台風19号は、俺の住む街には予想された暴風こそ起こさなかったが、
河川があと一歩で氾濫するという、恐怖の爪痕を残して去っていた。

今回の台風がいつもと違った点は、それが訪れる前のニュースやSNSなどで発信された、
あらゆる注意喚起の多さだ。

どのメディアも、「いつもの台風とは規模が違うので、十分すぎるほどの備えを!」と、
俺たちに連日呼びかけていた。
そして台風の前日には、スーパーから水や食料や日用品が消え、
それらを本当に必要とする人が手に入れることのできないという事態が各地で起こった。

ちなみに我が家では、常に2Lのペットボトルの水が6本入りのケースで数箱、
そして災害用の加工食料品が2週間分ほどストックしてある。

これは台風のための備えというよりは、
いつ起こるかわからない大地震や伝染病(パンデミック)などの広域災害の時の備えだ。

2011年の東日本大震災の後からこの習慣をはじめ、もう8年以上行っている。
だから俺の家では今回の台風で、新しく水や日用品を特別に調達する必要はなかった。

スーパーから物が消えたというニュースを見て感じたこと。
それは「いざという時に困らないよう、日ごろから備えておくことの大切さ」だ。

そして俺が「パラレルキャリア」という考えのもと、
複数の収入の柱を立てることを目指して行動を始めたのも、
「備え」が大切だと感じたからだったということを、今回の台風関連のニュースを見て思い出した。

そう、あれは忘れもしない2009年の2月。
リーマンショックの余波で世界中の金融機関がボロボロになっていた時だった。

いつもと同じような朝だった。
部署の上司や同僚と談笑していたら、数人が人事に呼び出され、
彼らが二度とデスクに戻ることがなかった日。

俺はあの日から「会社に頼って人生を設計する」という考えを捨てたのだ。

その日、約100名いた東京オフィスで勤務している社員の3割近くが、何の予兆もなくリストラ勧告を受けた。
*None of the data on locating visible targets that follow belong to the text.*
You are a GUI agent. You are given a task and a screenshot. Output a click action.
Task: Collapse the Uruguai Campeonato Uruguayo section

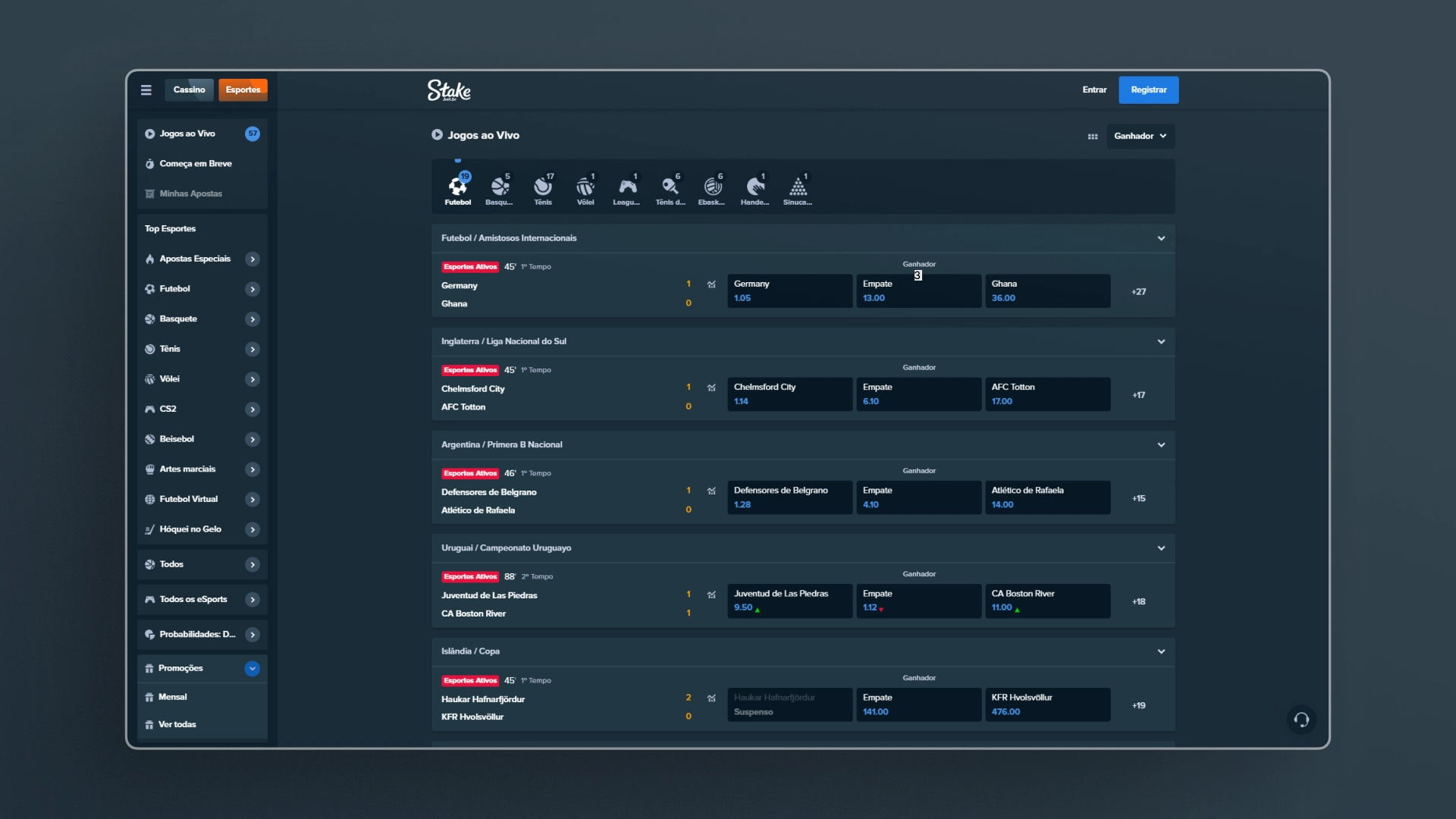coord(1161,548)
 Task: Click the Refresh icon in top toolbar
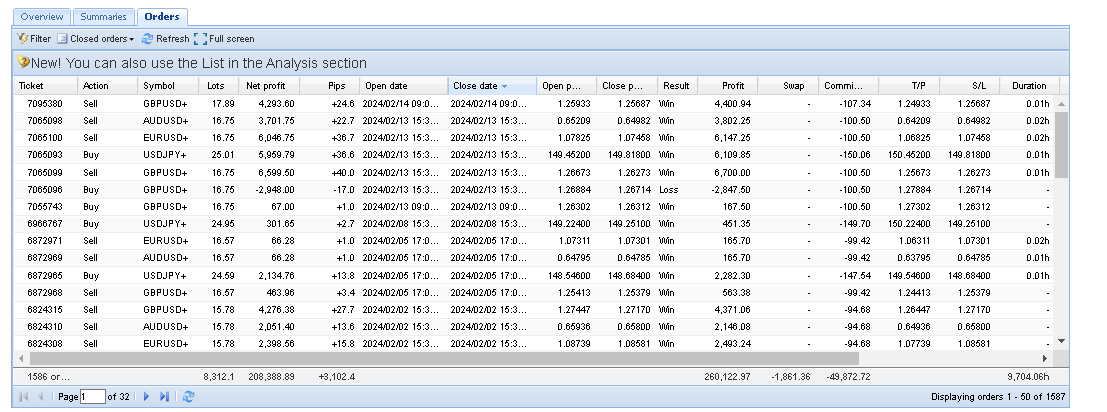tap(148, 39)
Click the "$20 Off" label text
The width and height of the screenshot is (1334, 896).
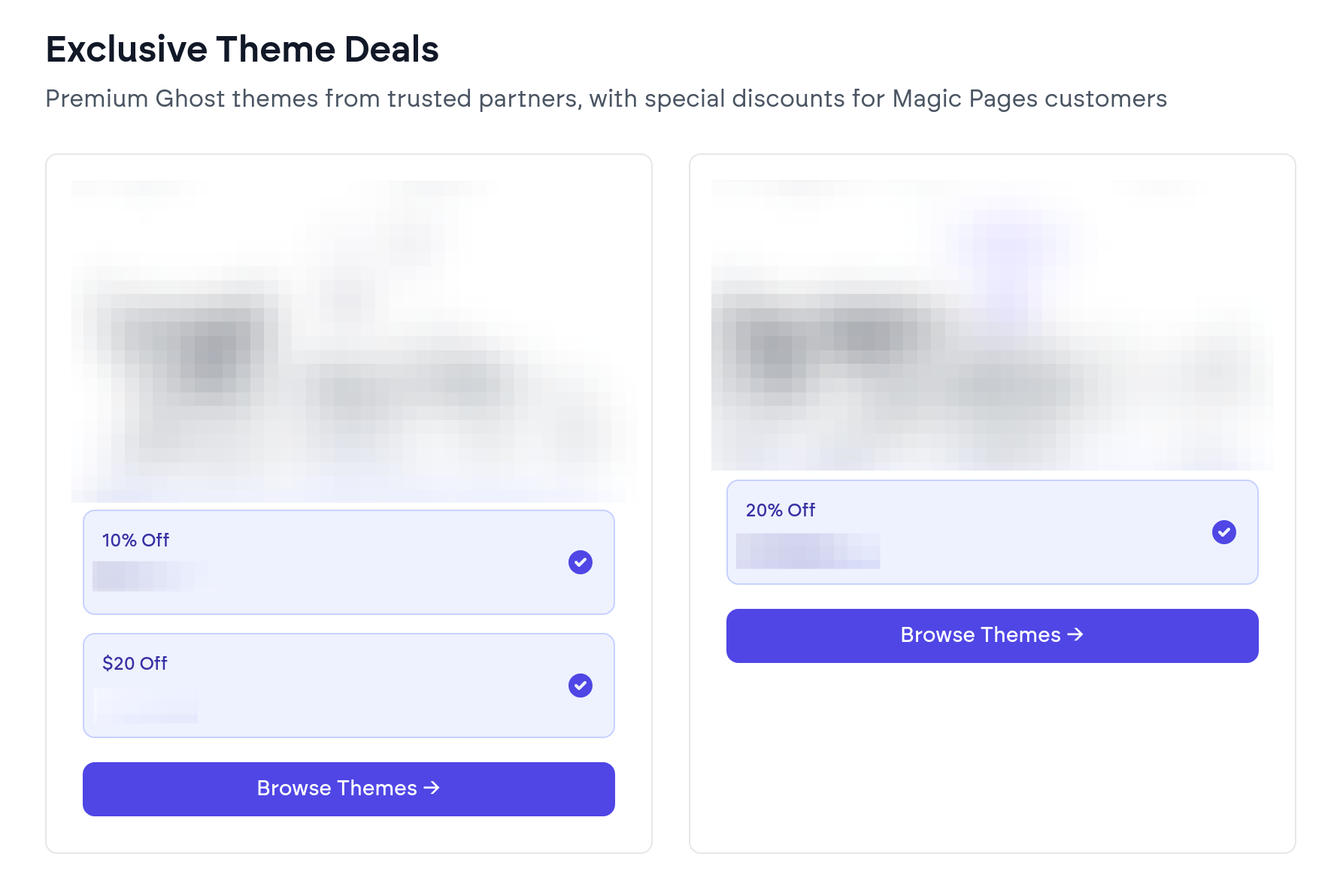pyautogui.click(x=135, y=664)
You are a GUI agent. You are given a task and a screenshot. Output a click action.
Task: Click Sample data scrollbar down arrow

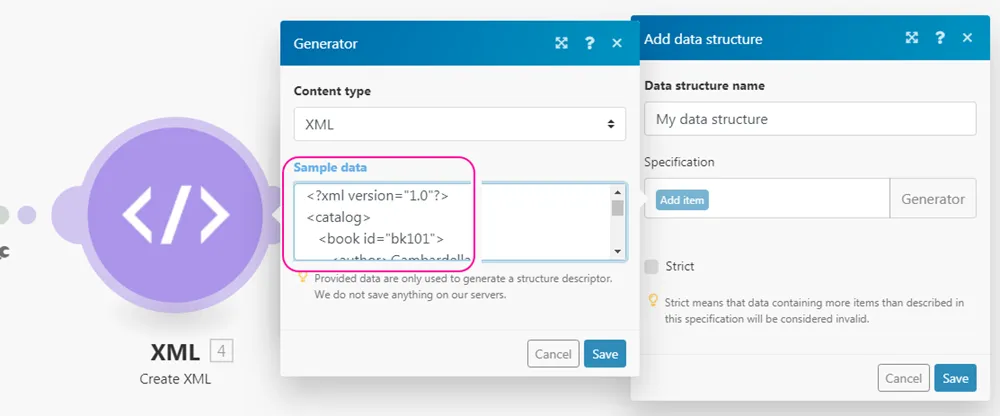(618, 252)
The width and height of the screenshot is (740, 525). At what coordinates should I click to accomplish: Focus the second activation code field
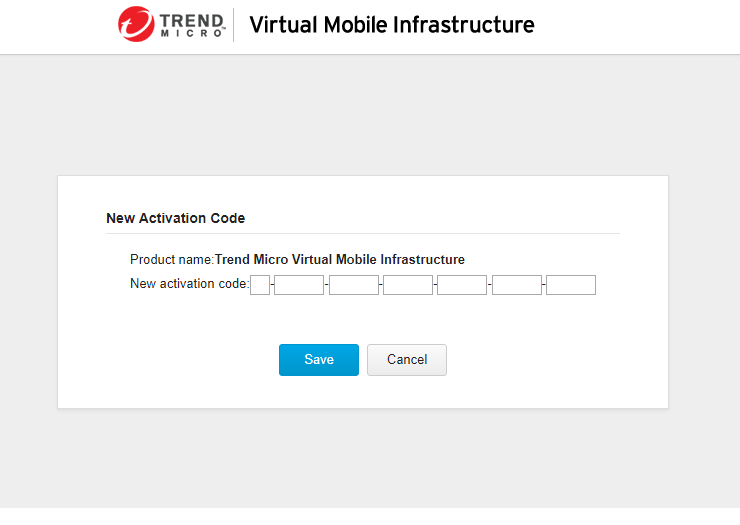(x=299, y=285)
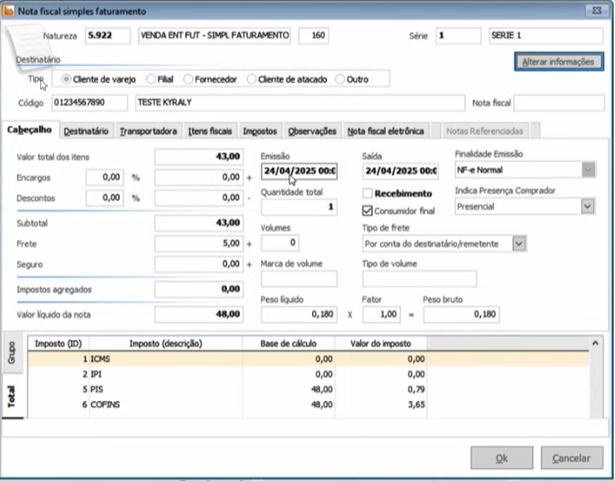The height and width of the screenshot is (481, 615).
Task: Enable the Recebimento checkbox
Action: pos(368,193)
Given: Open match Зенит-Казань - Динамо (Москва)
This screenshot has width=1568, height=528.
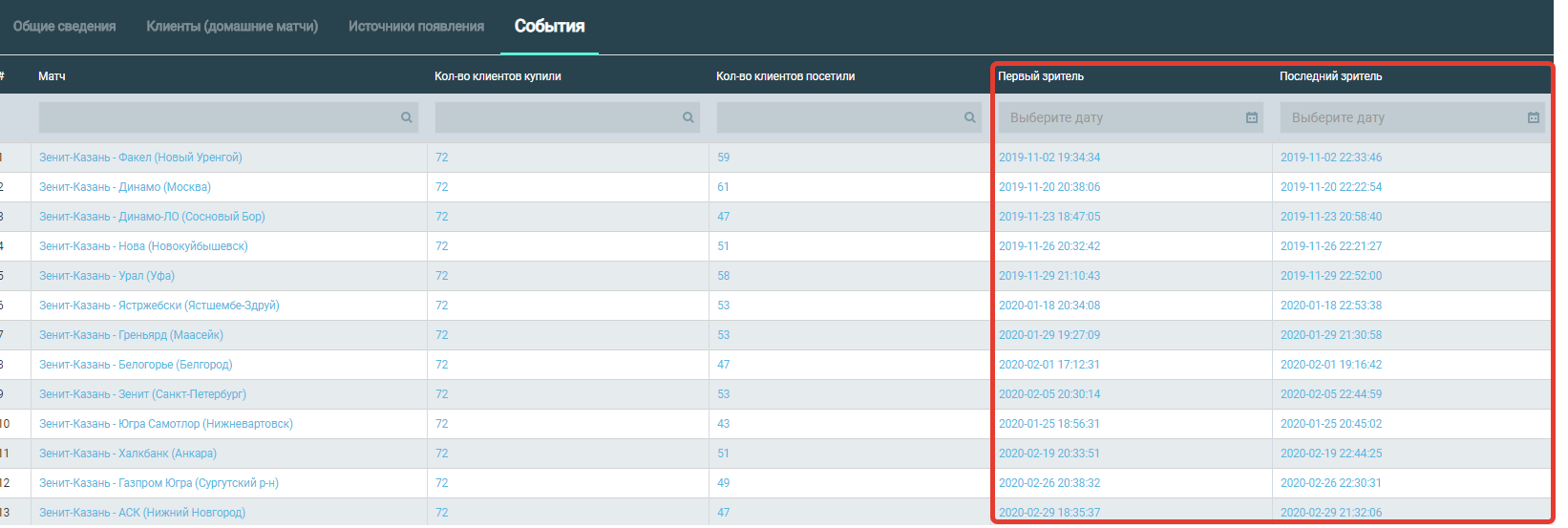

俺たちの部署も、12名いたメンバーが一日で6名まで減った。
引き継ぎなんてまともにできるような状態ではない。
何が起こったのかを理解したのは、
リストラ対象者が全員会社を去った夕方になってからだった。

人事面談の最中にリストラ対象者のパソコンのアカウントがロックされ、
面談が終わったら速やかに私物をまとめ、会社から出て行くよう伝えられたらしい。

そしてこれは東京オフィスに限ったことではなかった。
香港、シンガポールオフィスでも同じ状況。
時差の関係でアジア地域が最初にこの日を迎えたが、
それに続きヨーロッパ、そして本社があるアメリカの全オフィスで、同じ事が起こった。

外資系はいざというときにドラスティックな人事決断をするということを、
俺が初めて目の当たりにした時だった。
そしてその日を境に、俺が今まで会社に持っていた忠誠心のようなものも、
ガラガラと音をたてて崩れ落ちていったのだ。

その時に思った。
「どんなに会社に貢献した実績があっても、会社都合でリストラされる時がある」と。

その人があげた業績や持ち合わせた人格とは関係なく、
勤続年数や役職によって、会社がドラスティックな決断をしなければならない時もあるのだと。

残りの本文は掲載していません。